▶ [Data provided]
◆ ◆ ◆ ◆ ◆

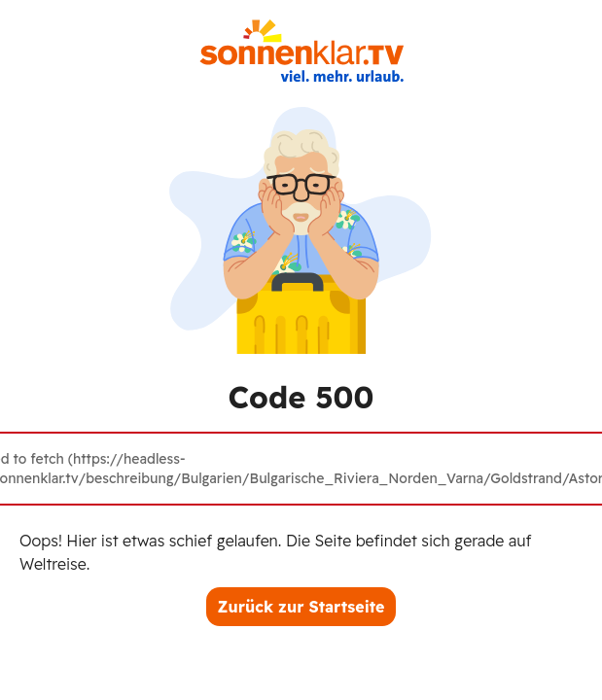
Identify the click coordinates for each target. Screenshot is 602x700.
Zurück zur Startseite (301, 607)
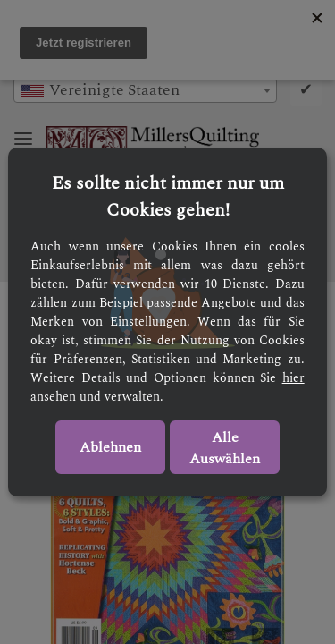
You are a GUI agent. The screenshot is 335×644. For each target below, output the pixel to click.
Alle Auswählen (224, 448)
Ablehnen (110, 447)
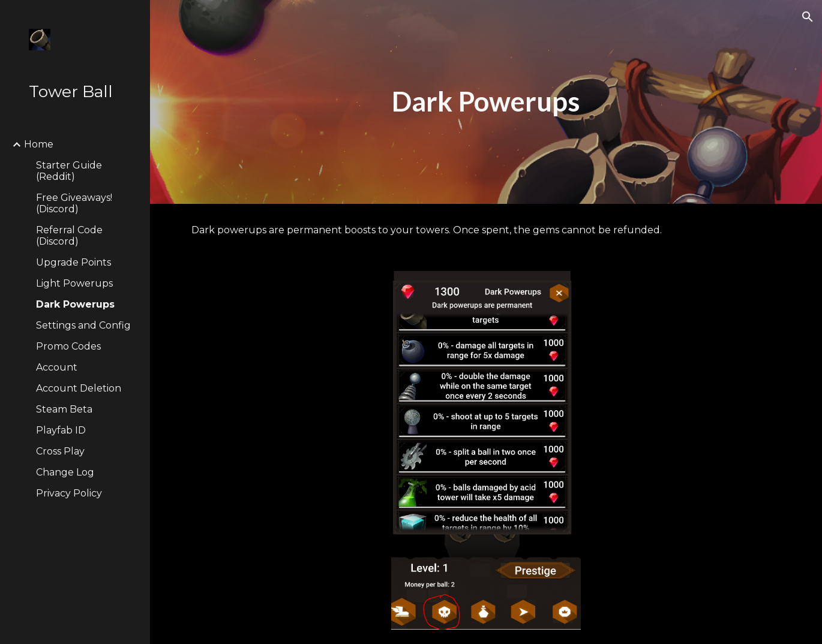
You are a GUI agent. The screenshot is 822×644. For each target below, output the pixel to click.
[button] (808, 17)
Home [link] (38, 144)
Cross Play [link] (60, 451)
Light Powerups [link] (74, 283)
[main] (485, 102)
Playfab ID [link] (61, 430)
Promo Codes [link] (68, 346)
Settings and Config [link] (83, 325)
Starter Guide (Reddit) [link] (69, 171)
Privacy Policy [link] (69, 493)
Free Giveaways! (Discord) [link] (74, 203)
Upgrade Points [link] (73, 262)
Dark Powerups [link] (75, 304)
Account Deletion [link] (79, 388)
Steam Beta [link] (64, 409)
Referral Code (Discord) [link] (69, 236)
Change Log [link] (65, 472)
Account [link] (56, 367)
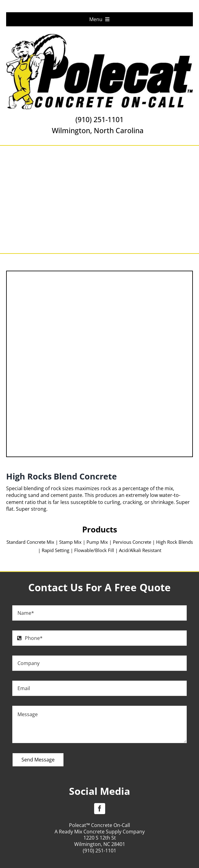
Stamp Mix (70, 542)
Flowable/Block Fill (94, 550)
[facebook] (100, 808)
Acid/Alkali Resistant (140, 550)
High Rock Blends (174, 542)
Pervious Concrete (132, 542)
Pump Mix (98, 542)
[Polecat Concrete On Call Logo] (100, 36)
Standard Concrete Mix (30, 542)
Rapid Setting (55, 550)
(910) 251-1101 (100, 119)
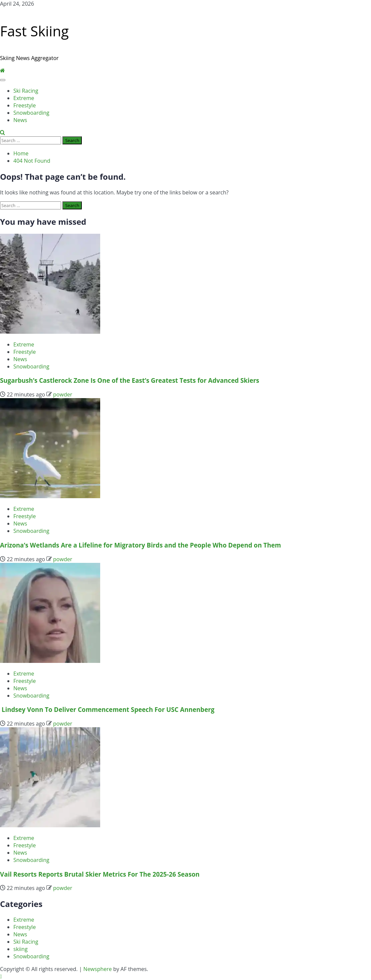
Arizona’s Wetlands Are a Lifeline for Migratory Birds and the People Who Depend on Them (140, 545)
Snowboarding (31, 113)
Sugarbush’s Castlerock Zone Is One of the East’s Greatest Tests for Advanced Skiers (130, 380)
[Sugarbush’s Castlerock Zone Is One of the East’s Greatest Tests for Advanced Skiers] (50, 332)
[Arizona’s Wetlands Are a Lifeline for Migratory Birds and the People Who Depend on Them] (50, 496)
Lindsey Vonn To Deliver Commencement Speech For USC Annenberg (107, 710)
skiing (21, 949)
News (20, 120)
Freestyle (24, 105)
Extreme (24, 98)
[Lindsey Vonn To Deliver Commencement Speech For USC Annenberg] (50, 661)
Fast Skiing (34, 31)
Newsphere (98, 969)
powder (62, 395)
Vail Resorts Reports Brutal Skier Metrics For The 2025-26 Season (100, 874)
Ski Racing (26, 91)
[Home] (2, 70)
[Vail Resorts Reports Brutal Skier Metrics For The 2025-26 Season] (50, 825)
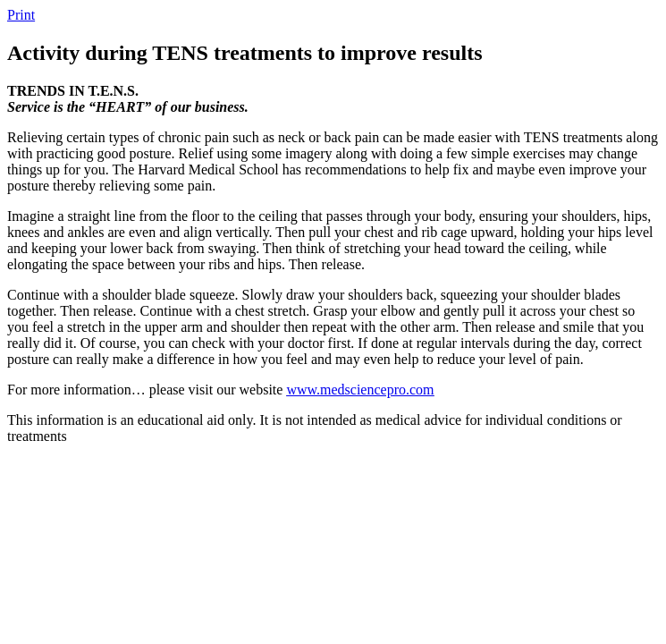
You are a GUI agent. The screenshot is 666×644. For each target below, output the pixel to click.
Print (21, 14)
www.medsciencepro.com (359, 389)
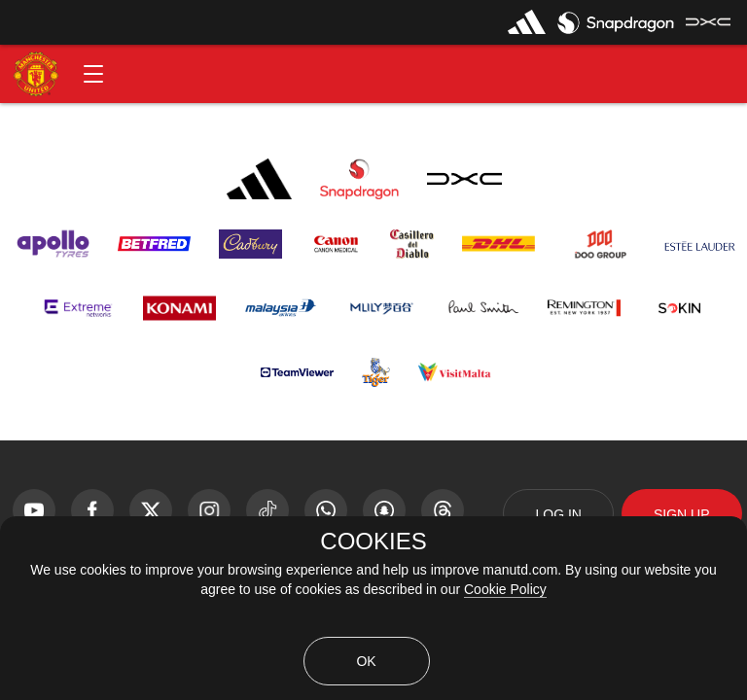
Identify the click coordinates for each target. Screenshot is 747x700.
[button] (93, 74)
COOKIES (373, 542)
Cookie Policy (505, 589)
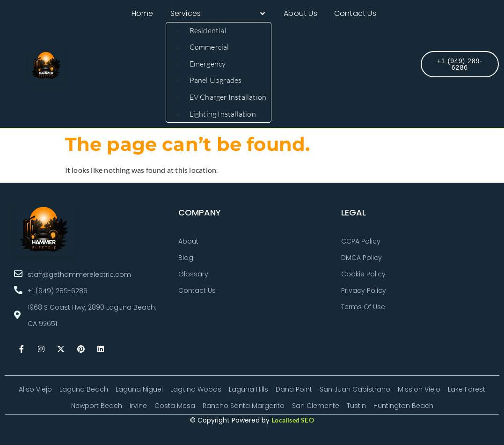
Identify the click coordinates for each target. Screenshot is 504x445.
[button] (219, 14)
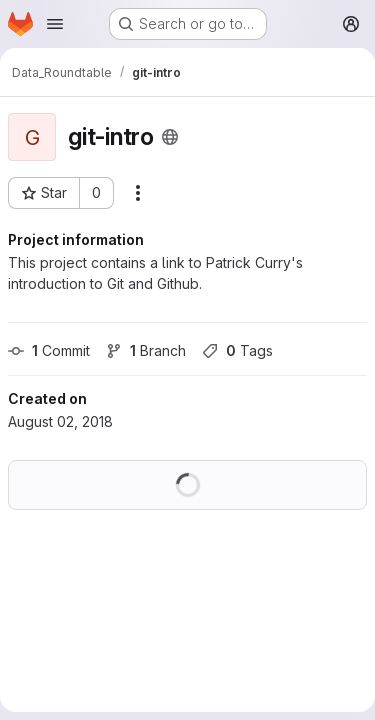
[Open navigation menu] (55, 24)
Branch (146, 350)
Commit (49, 350)
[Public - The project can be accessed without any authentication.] (170, 137)
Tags (237, 350)
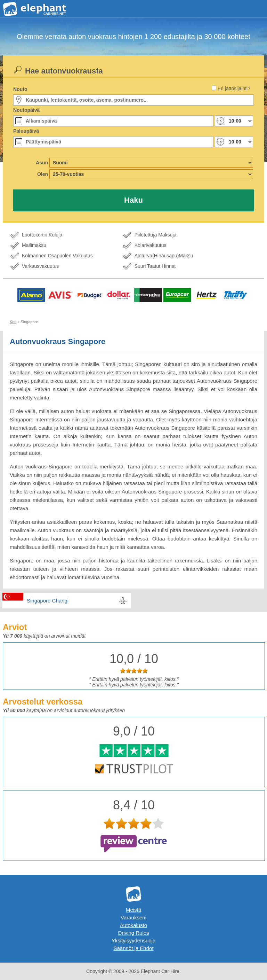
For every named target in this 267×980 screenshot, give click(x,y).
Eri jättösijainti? (234, 88)
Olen (43, 174)
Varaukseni (133, 917)
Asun (42, 162)
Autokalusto (133, 925)
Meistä (133, 910)
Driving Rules (133, 933)
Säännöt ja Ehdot (133, 948)
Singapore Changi (47, 600)
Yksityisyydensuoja (134, 940)
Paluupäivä (26, 131)
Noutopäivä (26, 110)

◆ ◆ ◆ ◆ ◆

▶ [Task] Can you output the rows from the one containing "Settings and Config [link] (83, 325)" through the one containing "Snowboarding (31, 113)", inclusive, as a numbered list without blank lines or pictures?

▶ [Final result]
1. Settings and Config [link] (83, 325)
2. Starter Guide (Reddit) [link] (69, 171)
3. Privacy Policy [link] (69, 493)
4. Free Giveaways! (Discord) [link] (74, 203)
5. Upgrade Points [link] (73, 262)
6. Dark Powerups [link] (75, 304)
7. Account Deletion [link] (79, 388)
8. Steam Beta [link] (64, 409)
9. Referral Code (Discord) [link] (69, 236)
10. Change Log [link] (65, 472)
11. Account [link] (56, 367)
12. Stamp Mix (70, 542)
13. Flowable/Block Fill (94, 550)
14. [facebook] (100, 808)
15. Acid/Alkali Resistant (140, 550)
16. High Rock Blends (174, 542)
17. Pervious Concrete (132, 542)
18. Pump Mix (98, 542)
19. [Polecat Concrete On Call Logo] (100, 36)
20. Standard Concrete Mix (30, 542)
21. Rapid Setting (55, 550)
22. (910) 251-1101 (100, 119)
23. Arizona’s Wetlands Are a Lifeline for Migratory Birds and the People Who Depend on Them (140, 545)
24. Snowboarding (31, 113)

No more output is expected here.